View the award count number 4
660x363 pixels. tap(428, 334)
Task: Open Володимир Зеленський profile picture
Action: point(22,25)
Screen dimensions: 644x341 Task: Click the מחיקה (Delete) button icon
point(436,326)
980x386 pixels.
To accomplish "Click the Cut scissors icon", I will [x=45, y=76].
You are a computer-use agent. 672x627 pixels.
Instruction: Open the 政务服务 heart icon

→ **How to complete this task**: Retype every entry, keeping each character as it was.

→ **Your solution**:
View the award count number 4
660x363 pixels. tap(428, 334)
Task: Open Володимир Зеленський profile picture
Action: point(22,25)
Screen dimensions: 644x341 Task: Click the מחיקה (Delete) button icon
point(436,326)
980x386 pixels.
To accomplish "Click the Cut scissors icon", I will [x=45, y=76].
You are a computer-use agent. 672x627 pixels.
Instruction: Open the 政务服务 heart icon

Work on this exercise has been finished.